Locate "Play the first session video thumbnail" in the data below, then output the line it is on and all following lines through the last, word for word. Skip any pictures.

-------- Data under study --------

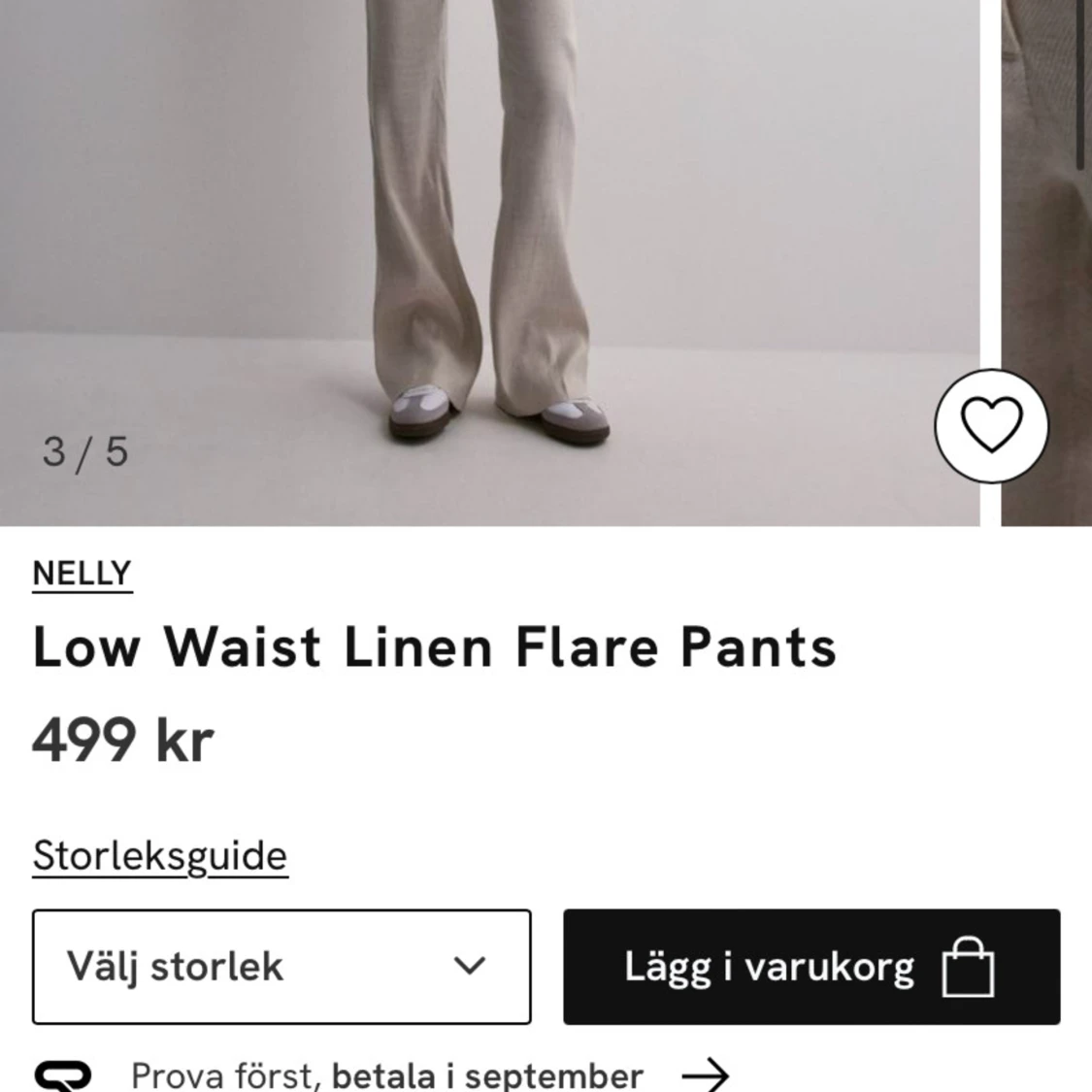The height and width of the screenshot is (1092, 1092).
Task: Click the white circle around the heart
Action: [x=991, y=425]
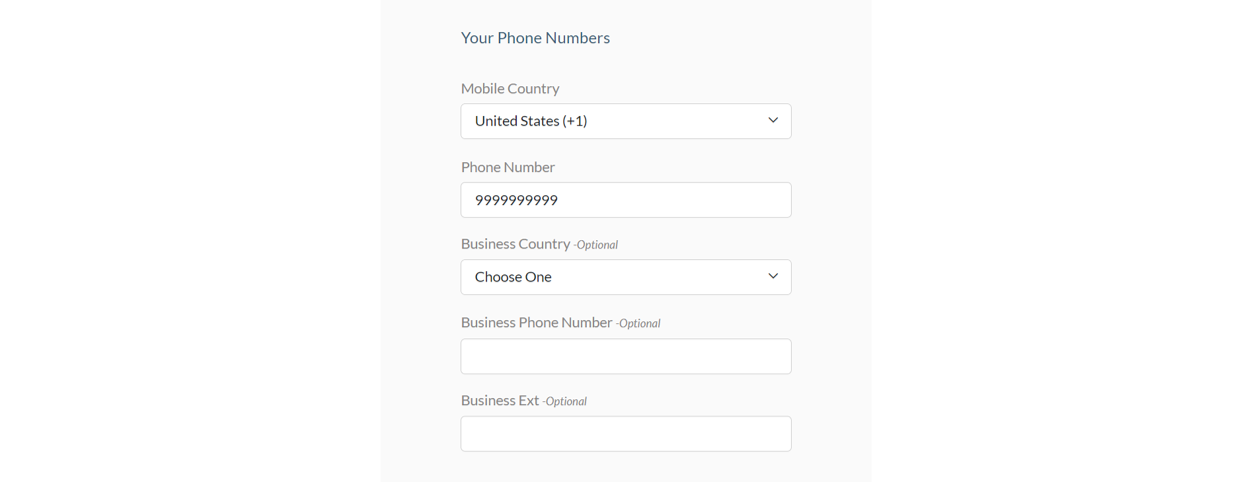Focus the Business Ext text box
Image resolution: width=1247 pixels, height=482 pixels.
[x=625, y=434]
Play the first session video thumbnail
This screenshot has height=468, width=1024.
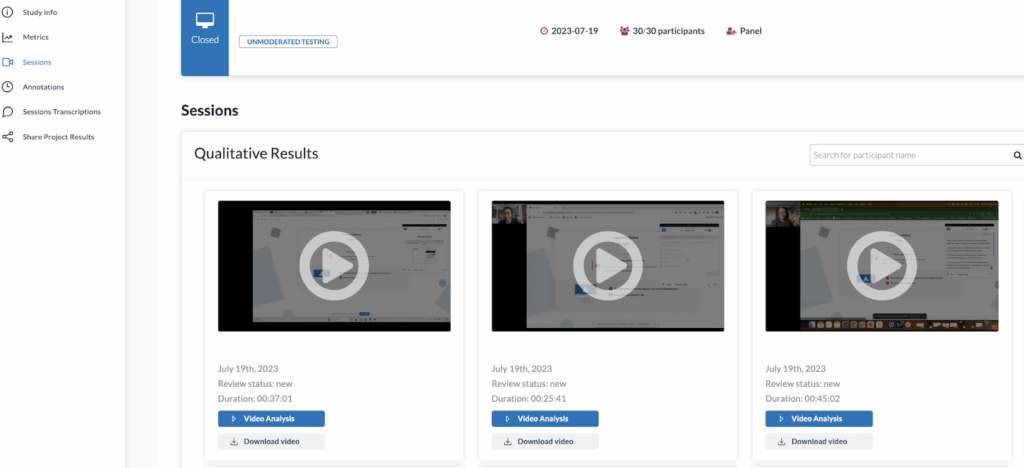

--------

*Written answer*
Play the first session video thumbnail
This screenshot has height=468, width=1024.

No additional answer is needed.